サンソウたちはもう暫く稼ぎをしていて動きはないだろうし、観戦よりも俺たちの作戦会議を優先する流れになりそうか?
「ただ、視聴者の方を納得させるためにも、説明しても問題ない範囲で遅れた理由を言っていただけると助かりますわ」
「ん。分かったわ」
「……。分かった」
視聴者なぁ……俺のところは垂れ流しだから特に……いや、100人ちょっとは見てるな、なんでだ?
訳が分からん。
「視聴者のみんな、ごめんなー。メインの商談でちょっと揉めて、それのストレス発散で稼いでいたら、止めどころを見失ってもうたわー。本当に堪忍なー」
リツは商談で遅れると言っていたが、メインではなくサブの方が原因だったのか。
いや違うな、何となくだが、俺ががむしゃらに木やサンドバッグを殴っている時に似た雰囲気がある。
となると……本当に商談がストレス発散なのか、リツの場合。
「……。リアルで息子がちょっと生意気言っていたから、〆ていたらこんな時間になった。謝罪する」
で、続けてネルの謝罪なわけだが……。
「「……。息子!?」」
とりあえず俺とフッセのセリフが被った。
「……。言ってなかった?」
「私様は聞いていませんわね……。まあ、個人の家庭事情は実況配信には関係のない事柄ですので、私様が知らなくても何も問題はないのですけれど」
「俺も聞いてない。聞いてなくても何も問題は無いが」
「私は知ってたわよ」
「ウチはまあ、ネルはんの配信を聞いていて何となくそうかなー、とは思っていたで。雑談が家庭的やったし」
えーと、知らなかったのはフッセと俺。
ハンネが知っていたのは、いつもの情報収集の結果だろう。
リツは俺の前でネルの配信を見ていたのを知っているので、知っていてもおかしくはない。

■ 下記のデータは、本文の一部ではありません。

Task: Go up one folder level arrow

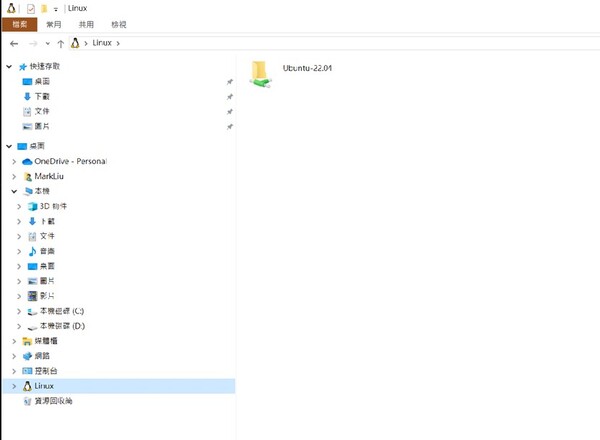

「……。そう。じゃあ、この場で言っておく。僕には息子と娘が一人ずつ居て、息子はフッセと同い年。その縁で僕に気づいたみたい」
「そ、そうですの……」
「へ、へー……」
しかし、息子がフッセと同い年という事は……フッセって10代後半くらいだよな?
という事はネルは……いや、深くは考えないでおこう。
アバターでのやり取りをしている最中に相手の年齢を深く考えても大した意味はない。
「……。ちなみに僕はギリギリ三十代。旦那様とはラブラブで隠し事はなし。フッセのお父様もこの事は知っている。だから、『Fluoride A』の活動に問題が生じることはまずない。安心していいよー」
「あらそうですの。ならこの件はこれで終わりですわね」
「だな。何の問題もねえや」
「一部の青少年の性癖が壊れそうやけどなー」
「それはそれで一興と言う奴じゃないかしら?」
なんかコメント欄が騒がしくなってるな。
まあいいや、俺の配信は垂れ流しなので、スルーだ。
それよりもだ。
「じゃ、これで遅刻周りが終わりってなら、本題に入った方がいいんじゃないか?」
「そうですわね。本題に入りましょう」
メンバーが揃ったなら、やるべき事をやった方がいい。
「今回集まっていただいたのは、明日の第一回イベント、街坑道・ヒイズルガの防衛戦についての作戦会議をするためですわ。ではまずは……ハンネ」
「分かったわ。じゃ、現状で分かっている範囲で、今回のイベントについて説明していくわ」
という訳で、ハンネを説明役として、作戦会議と言う名の説明会が始まることになった。
正確な年齢は出しませんが。
ネル:ギリギリ30代
トビィ、ハンネ:20代
フッセ、リツ:10代
となっております。なお、外見年齢や所作は全員10代~20代前半に収まる模様。